§ Work to complete: Reproduce word for word the part of the Parascutacarus text below that runs from "can complete entire" up to and including "of halictid bees.".

§ Given text:
━━━━━━━━━━
Parascutacarus

 

HARMFUL | NOT HARMFUL | UNCERTAIN

lives in bee nests and disperses on adult bees, but its effect on bees is unknown

Name and classification

Parascutacarus Baker and Delfinado, 1975

Taxonomy
Superorder Acariformes » Order Trombidiformes » Suborder Prostigmata » Infraorder Eleutherengona » Hyporder Heterostigmata » Family Scutacaridae » Genus Parascutacarus

Type species
Parascutacarus indicus Baker and Delfinado, 1975

Diagnosis

Female: Setae c2 long, strong, pectinate (similar to long leg setae) (Fig. 1). Setae c1 absent (Figs. 1, 3). Setae ps3 displaced ventrally (not submarginal) (Fig. 2). Large hooked claw present on tibiotarsus I (Fig. 2). Trochanter IV simple, not modified (Fig. 2). Tibia and tarsus IV not fused (Fig. 2). Empodium IV suckerlike, without claws (Fig. 2).

Species identification

This genus has only one species, Parascutacarus indicus.

Distribution

India

Bee hosts

While originally described from a single specimen collected from unidentified species of Bombus, we collected a large series of this mite from the halictid bee Lasioglossum albescens, and this is probably the true host of Parascutacarus.

Host association level

Permanent

associated exclusively with bees or their close relative, wasps; cannot live without these hosts

Temporary

some life stages are associated with bees, while others are not

Facultative or opportunistic

can complete entire life cycle without bees or their close relative, wasps

permanent

Host associations, feeding, and dispersal

  • All stages presumably live in nests of halictid bees.
  • Mite females disperse on adult bees.
━━━━━━━━━━
§ Information:

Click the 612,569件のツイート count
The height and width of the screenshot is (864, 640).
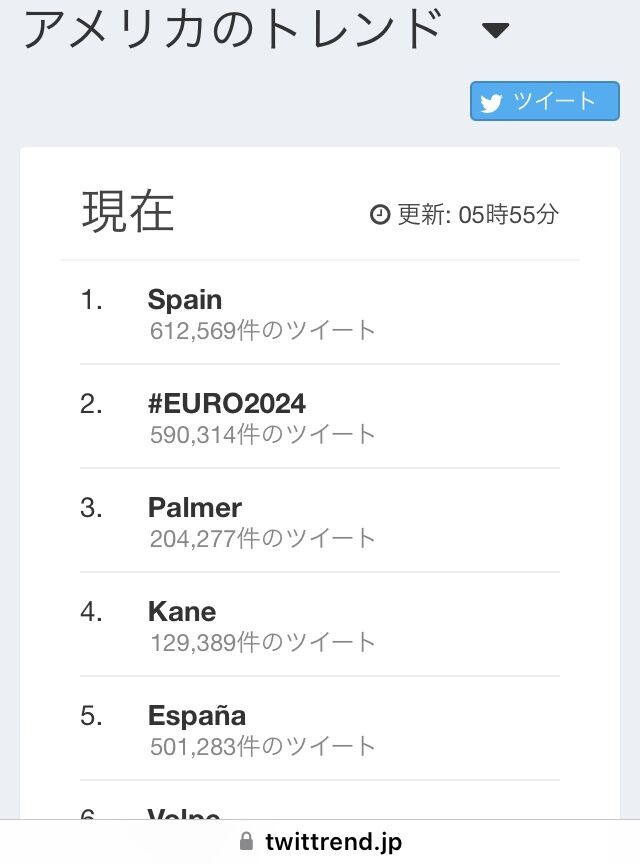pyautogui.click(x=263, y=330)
━━━━━━━━━━
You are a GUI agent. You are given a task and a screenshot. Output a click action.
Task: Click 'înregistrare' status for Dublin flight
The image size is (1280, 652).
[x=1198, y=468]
━━━━━━━━━━
§ Answer box:
can complete entire life cycle without bees or their close relative, wasps

permanent

Host associations, feeding, and dispersal

  • All stages presumably live in nests of halictid bees.